● What needs to be done:
When the listing has been read, print it out again in full, word for word.
#####
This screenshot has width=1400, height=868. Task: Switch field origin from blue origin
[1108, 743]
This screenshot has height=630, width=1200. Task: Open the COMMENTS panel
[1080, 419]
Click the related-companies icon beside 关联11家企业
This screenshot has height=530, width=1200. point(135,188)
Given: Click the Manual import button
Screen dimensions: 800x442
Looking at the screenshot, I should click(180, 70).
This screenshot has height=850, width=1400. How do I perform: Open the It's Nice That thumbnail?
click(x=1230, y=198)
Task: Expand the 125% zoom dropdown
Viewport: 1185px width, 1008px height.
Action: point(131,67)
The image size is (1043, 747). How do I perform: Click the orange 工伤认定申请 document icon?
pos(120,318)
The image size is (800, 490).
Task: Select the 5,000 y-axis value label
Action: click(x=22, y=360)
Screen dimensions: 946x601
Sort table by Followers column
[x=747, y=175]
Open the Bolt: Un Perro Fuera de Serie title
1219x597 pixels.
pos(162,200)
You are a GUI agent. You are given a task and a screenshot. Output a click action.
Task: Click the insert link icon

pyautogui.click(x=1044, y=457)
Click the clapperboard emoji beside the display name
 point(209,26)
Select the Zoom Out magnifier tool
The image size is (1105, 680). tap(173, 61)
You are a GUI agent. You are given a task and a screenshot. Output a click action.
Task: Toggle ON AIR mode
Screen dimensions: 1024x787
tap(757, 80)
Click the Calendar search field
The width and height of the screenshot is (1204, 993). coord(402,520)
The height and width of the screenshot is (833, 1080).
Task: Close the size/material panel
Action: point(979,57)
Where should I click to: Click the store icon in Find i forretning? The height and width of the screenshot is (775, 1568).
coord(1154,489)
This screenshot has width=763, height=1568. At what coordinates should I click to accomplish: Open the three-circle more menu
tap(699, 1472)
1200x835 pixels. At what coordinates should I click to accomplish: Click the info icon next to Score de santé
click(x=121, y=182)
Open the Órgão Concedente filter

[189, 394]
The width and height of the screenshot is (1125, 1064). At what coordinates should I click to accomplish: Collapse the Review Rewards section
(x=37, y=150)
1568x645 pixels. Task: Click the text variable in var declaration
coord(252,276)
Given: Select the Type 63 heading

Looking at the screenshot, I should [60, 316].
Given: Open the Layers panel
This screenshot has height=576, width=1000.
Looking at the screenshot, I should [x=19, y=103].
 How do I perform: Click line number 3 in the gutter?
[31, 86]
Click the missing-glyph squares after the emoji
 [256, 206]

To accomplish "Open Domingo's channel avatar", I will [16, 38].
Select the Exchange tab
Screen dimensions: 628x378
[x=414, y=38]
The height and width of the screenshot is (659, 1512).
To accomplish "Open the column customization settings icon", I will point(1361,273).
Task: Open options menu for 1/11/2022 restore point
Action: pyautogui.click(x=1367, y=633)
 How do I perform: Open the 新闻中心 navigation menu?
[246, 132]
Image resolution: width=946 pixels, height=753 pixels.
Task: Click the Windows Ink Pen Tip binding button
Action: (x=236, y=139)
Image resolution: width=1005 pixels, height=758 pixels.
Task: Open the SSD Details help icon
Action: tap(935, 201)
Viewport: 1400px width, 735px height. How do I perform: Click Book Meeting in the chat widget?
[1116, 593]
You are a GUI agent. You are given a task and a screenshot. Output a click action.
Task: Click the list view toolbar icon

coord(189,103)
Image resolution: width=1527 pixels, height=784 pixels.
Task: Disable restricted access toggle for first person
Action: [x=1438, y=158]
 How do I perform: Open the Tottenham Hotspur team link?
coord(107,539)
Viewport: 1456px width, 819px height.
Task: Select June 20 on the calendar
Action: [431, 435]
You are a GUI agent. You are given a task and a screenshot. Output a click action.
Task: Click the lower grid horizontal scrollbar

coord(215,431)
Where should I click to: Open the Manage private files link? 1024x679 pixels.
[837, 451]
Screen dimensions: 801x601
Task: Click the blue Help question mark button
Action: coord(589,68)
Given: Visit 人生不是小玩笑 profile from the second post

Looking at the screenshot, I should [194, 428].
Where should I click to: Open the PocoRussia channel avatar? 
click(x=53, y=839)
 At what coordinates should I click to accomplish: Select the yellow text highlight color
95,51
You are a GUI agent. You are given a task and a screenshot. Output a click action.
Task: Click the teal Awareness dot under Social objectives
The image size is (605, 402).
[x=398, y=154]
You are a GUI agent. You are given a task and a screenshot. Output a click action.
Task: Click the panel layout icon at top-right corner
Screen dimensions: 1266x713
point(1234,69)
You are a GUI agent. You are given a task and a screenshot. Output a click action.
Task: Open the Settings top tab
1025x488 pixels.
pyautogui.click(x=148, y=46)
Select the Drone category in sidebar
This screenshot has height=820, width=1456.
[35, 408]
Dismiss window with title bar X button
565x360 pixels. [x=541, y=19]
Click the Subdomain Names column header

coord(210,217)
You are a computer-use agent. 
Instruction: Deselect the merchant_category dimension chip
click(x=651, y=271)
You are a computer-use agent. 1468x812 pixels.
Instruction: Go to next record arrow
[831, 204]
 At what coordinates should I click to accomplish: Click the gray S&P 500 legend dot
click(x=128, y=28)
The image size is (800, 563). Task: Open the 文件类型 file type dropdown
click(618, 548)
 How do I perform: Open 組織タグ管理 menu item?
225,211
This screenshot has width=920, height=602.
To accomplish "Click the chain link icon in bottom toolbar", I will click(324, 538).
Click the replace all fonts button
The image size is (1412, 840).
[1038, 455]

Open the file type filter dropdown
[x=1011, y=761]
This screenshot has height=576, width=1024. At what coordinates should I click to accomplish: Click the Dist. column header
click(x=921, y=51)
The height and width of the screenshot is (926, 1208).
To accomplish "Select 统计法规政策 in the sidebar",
#####
● Solution:
This screenshot has width=1400, height=868. Task: Switch field origin from blue origin
[1108, 743]
This screenshot has height=630, width=1200. Task: Open the COMMENTS panel
[1080, 419]
Click the related-companies icon beside 关联11家企业
This screenshot has height=530, width=1200. point(135,188)
Given: Click the Manual import button
Screen dimensions: 800x442
Looking at the screenshot, I should click(180, 70).
This screenshot has height=850, width=1400. How do I perform: Open the It's Nice That thumbnail?
click(x=1230, y=198)
Task: Expand the 125% zoom dropdown
Viewport: 1185px width, 1008px height.
Action: point(131,67)
The image size is (1043, 747). How do I perform: Click the orange 工伤认定申请 document icon?
pos(120,318)
The image size is (800, 490).
Task: Select the 5,000 y-axis value label
Action: click(x=22, y=360)
Screen dimensions: 946x601
Sort table by Followers column
[x=747, y=175]
Open the Bolt: Un Perro Fuera de Serie title
1219x597 pixels.
pos(162,200)
You are a GUI agent. You are given a task and a screenshot. Output a click action.
Task: Click the insert link icon

pyautogui.click(x=1044, y=457)
Click the clapperboard emoji beside the display name
 point(209,26)
Select the Zoom Out magnifier tool
The image size is (1105, 680). tap(173, 61)
You are a GUI agent. You are given a task and a screenshot. Output a click action.
Task: Toggle ON AIR mode
Screen dimensions: 1024x787
tap(757, 80)
Click the Calendar search field
The width and height of the screenshot is (1204, 993). coord(402,520)
The height and width of the screenshot is (833, 1080).
Task: Close the size/material panel
Action: point(979,57)
Where should I click to: Click the store icon in Find i forretning? The height and width of the screenshot is (775, 1568).
coord(1154,489)
This screenshot has width=763, height=1568. At what coordinates should I click to accomplish: Open the three-circle more menu
tap(699, 1472)
1200x835 pixels. At what coordinates should I click to accomplish: Click the info icon next to Score de santé
click(x=121, y=182)
Open the Órgão Concedente filter

[189, 394]
The width and height of the screenshot is (1125, 1064). At what coordinates should I click to accomplish: Collapse the Review Rewards section
(x=37, y=150)
1568x645 pixels. Task: Click the text variable in var declaration
coord(252,276)
Given: Select the Type 63 heading

Looking at the screenshot, I should [60, 316].
Given: Open the Layers panel
This screenshot has height=576, width=1000.
Looking at the screenshot, I should [x=19, y=103].
 How do I perform: Click line number 3 in the gutter?
[31, 86]
Click the missing-glyph squares after the emoji
 [256, 206]

To accomplish "Open Domingo's channel avatar", I will [16, 38].
Select the Exchange tab
Screen dimensions: 628x378
[x=414, y=38]
The height and width of the screenshot is (659, 1512).
To accomplish "Open the column customization settings icon", I will point(1361,273).
Task: Open options menu for 1/11/2022 restore point
Action: pyautogui.click(x=1367, y=633)
 How do I perform: Open the 新闻中心 navigation menu?
[246, 132]
Image resolution: width=946 pixels, height=753 pixels.
Task: Click the Windows Ink Pen Tip binding button
Action: (x=236, y=139)
Image resolution: width=1005 pixels, height=758 pixels.
Task: Open the SSD Details help icon
Action: tap(935, 201)
Viewport: 1400px width, 735px height. How do I perform: Click Book Meeting in the chat widget?
[1116, 593]
You are a GUI agent. You are given a task and a screenshot. Output a click action.
Task: Click the list view toolbar icon

coord(189,103)
Image resolution: width=1527 pixels, height=784 pixels.
Task: Disable restricted access toggle for first person
Action: [x=1438, y=158]
 How do I perform: Open the Tottenham Hotspur team link?
coord(107,539)
Viewport: 1456px width, 819px height.
Task: Select June 20 on the calendar
Action: [431, 435]
You are a GUI agent. You are given a task and a screenshot. Output a click action.
Task: Click the lower grid horizontal scrollbar

coord(215,431)
Where should I click to: Open the Manage private files link? 1024x679 pixels.
[837, 451]
Screen dimensions: 801x601
Task: Click the blue Help question mark button
Action: coord(589,68)
Given: Visit 人生不是小玩笑 profile from the second post

Looking at the screenshot, I should [194, 428].
Where should I click to: Open the PocoRussia channel avatar? 
click(x=53, y=839)
 At what coordinates should I click to accomplish: Select the yellow text highlight color
95,51
You are a GUI agent. You are given a task and a screenshot. Output a click action.
Task: Click the teal Awareness dot under Social objectives
The image size is (605, 402).
[x=398, y=154]
You are a GUI agent. You are given a task and a screenshot. Output a click action.
Task: Click the panel layout icon at top-right corner
Screen dimensions: 1266x713
point(1234,69)
You are a GUI agent. You are given a task and a screenshot. Output a click action.
Task: Open the Settings top tab
1025x488 pixels.
pyautogui.click(x=148, y=46)
Select the Drone category in sidebar
This screenshot has height=820, width=1456.
[35, 408]
Dismiss window with title bar X button
565x360 pixels. [x=541, y=19]
Click the Subdomain Names column header

coord(210,217)
You are a computer-use agent. 
Instruction: Deselect the merchant_category dimension chip
click(x=651, y=271)
You are a computer-use agent. 1468x812 pixels.
Instruction: Go to next record arrow
[831, 204]
 At what coordinates should I click to accomplish: Click the gray S&P 500 legend dot
click(x=128, y=28)
The image size is (800, 563). Task: Open the 文件类型 file type dropdown
click(618, 548)
 How do I perform: Open 組織タグ管理 menu item?
225,211
This screenshot has width=920, height=602.
To accomplish "Click the chain link icon in bottom toolbar", I will click(324, 538).
Click the replace all fonts button
The image size is (1412, 840).
[1038, 455]

Open the file type filter dropdown
[x=1011, y=761]
This screenshot has height=576, width=1024. At what coordinates should I click to accomplish: Click the Dist. column header
click(x=921, y=51)
The height and width of the screenshot is (926, 1208).
To accomplish "Select 统计法规政策 in the sidebar",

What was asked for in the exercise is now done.